It seems that always doing a strict key->l3index != l3index condition
inside of __tcp_md5_do_lookup breaks the usecase of binding one listener
to each VRF and not specifying the ifindex for each key.
This is a very valid usecase, maybe the most common way to use md5 with vrf.
Ways to fix this:
* Make this comparison only take effect if TCP_MD5SIG_FLAG_IFINDEX is set.
* Make this comparison only take effect if tcp_l3mdev_accept=1
* Add a new flag?
Right now passing TCP_MD5SIG_FLAG_IFINDEX and ifindex == 0 results in an
error but maybe it should be accepted to mean "key applies only for
default VRF".
--
Regards,
Leonard
On 10/8/21 9:51 AM, Leonard Crestez wrote:
> On 07.10.2021 21:27, David Ahern wrote:
>> On 10/7/21 12:41 AM, Leonard Crestez wrote:
>>> On 07.10.2021 04:14, David Ahern wrote:
>>>> On 10/6/21 11:48 AM, Leonard Crestez wrote:
>>>>> @@ -1103,11 +1116,11 @@ static struct tcp_md5sig_key
>>>>> *tcp_md5_do_lookup_exact(const struct sock *sk,
>>>>> #endif
>>>>> hlist_for_each_entry_rcu(key, &md5sig->head, node,
>>>>> lockdep_sock_is_held(sk)) {
>>>>> if (key->family != family)
>>>>> continue;
>>>>> - if (key->l3index && key->l3index != l3index)

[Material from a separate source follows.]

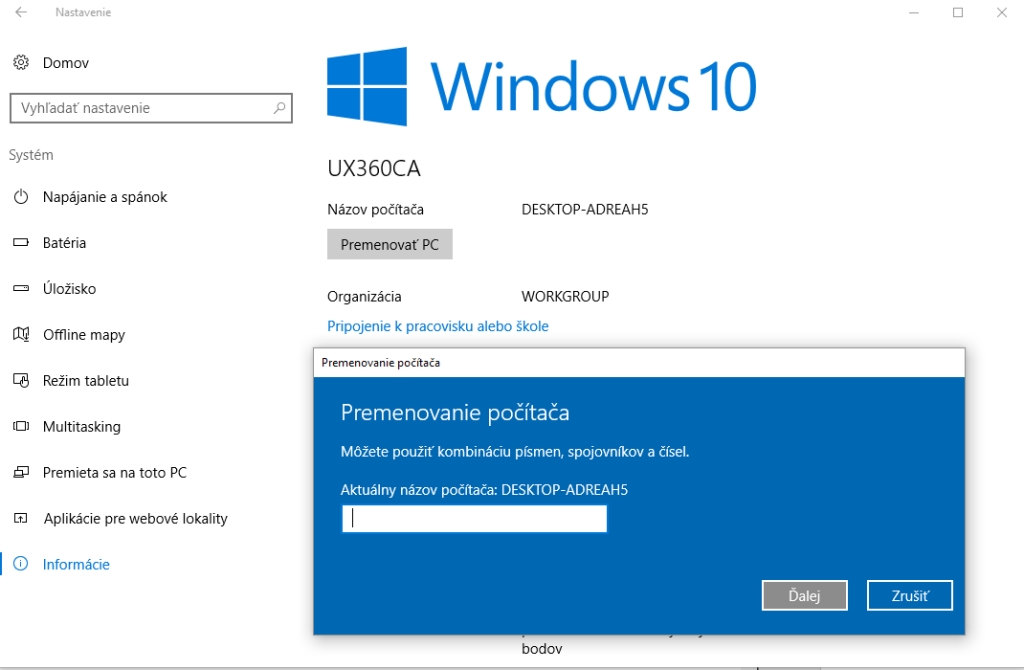Image resolution: width=1024 pixels, height=670 pixels.
Task: Open Pripojenie k pracovisku alebo škole link
Action: coord(438,326)
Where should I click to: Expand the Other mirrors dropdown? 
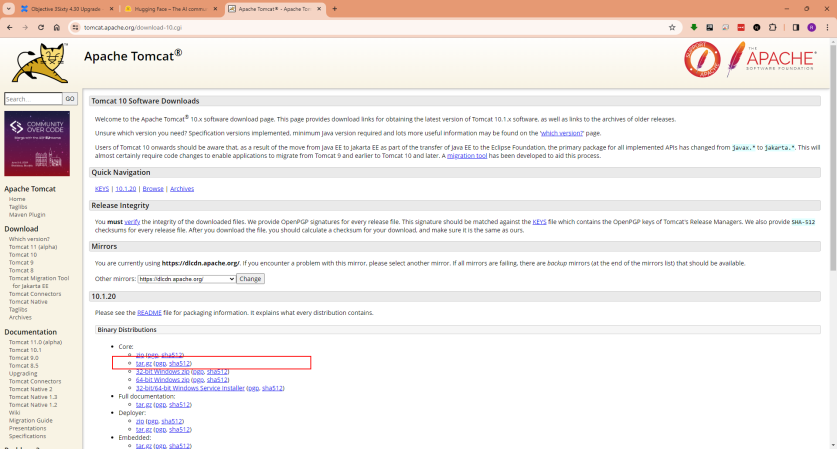pyautogui.click(x=187, y=279)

>>>>> + if (key->l3index != l3index)
>>>>
>>>> That seems like the bug fix there. The L3 reference needs to match for
>>>> new key and existing key. I think the same change is needed in
>>>> __tcp_md5_do_lookup.
>>>
>>> Current behavior is that keys added without tcpm_ifindex will match
>>> connections both inside and outside VRFs. Changing this might break real
>>> applications, is it really OK to claim that this behavior was a bug all
>>> along?
>>
>> no.
>>
>> It's been a few years. I need to refresh on the logic and that is not
>> going to happen before this weekend.
>
> It seems that always doing a strict key->l3index != l3index condition
> inside of __tcp_md5_do_lookup breaks the usecase of binding one listener
> to each VRF and not specifying the ifindex for each key.
>
> This is a very valid usecase, maybe the most common way to use md5 with
> vrf.
>
> Ways to fix this:
> * Make this comparison only take effect if TCP_MD5SIG_FLAG_IFINDEX is set.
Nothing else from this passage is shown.